You get that? It’s not that we expect our prayers to be answered. We just wanna be part of a big, prayer circle jerk.
So what do we pray about shit what’s already occurred? In the case of the Vermont legislature overriding the governor’s veto and allowing gay marriage (look, gang, no quotes), well, we’re pretty much gonna give the fuck up: “Give consolation, strength and courage to pro-family believers in Vermont. May other states take warning and secure marriage against usurpation by determined homosexual activists and judicial and legislative activists!” Now, you might think with a really big God on our side, we’d be able to pray up some smitin’ or levelin’ or at least a plague of scabies. Hell, couldn’t our really big God just snap his invisible fingers and make it all different. But remember: we’re not praying for God to change things. We’re not so results-oriented anymore.
Unless, you know, there’s still hope for something to change. Like in Iowa, where gay marriage will be legal until at least 2011, when a fantasy state constitutional amendment might take effect. Or in New Hampshire, where the same-sex marriage bill is currently awaiting passage in the Senate. There’s still an oh-so teetering chance, so let us pray, motherfucker, let us fucking pray: “May God move upon the New Hampshire Senate and Governor to do His will, which scripture makes absolutely clear, is not homosexual ‘marriage!’”

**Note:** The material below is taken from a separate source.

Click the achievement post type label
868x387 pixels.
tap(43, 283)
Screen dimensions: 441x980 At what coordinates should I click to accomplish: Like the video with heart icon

If the Rude Pundit could sit down with his fellow prayer warriors, he’d look ‘em straight in the eye and say, “PWs of the SDPT, it’s time to give it up on gay marriage. We lost. And frankly, we’re starting to look a little pathetic and clingy because the issue has brought us so much joy and power over the years.”
And he’d gently explain that history doesn’t go backwards. When you try to turn back the clock, you end up tearing the fabric of time and creating chaos. Like, you know, the Bush administration did.
Dear, sweet praying folk, it’s time to figure out a new reason to hate gay people. Perhaps we could go with how much better their lawns look than ours.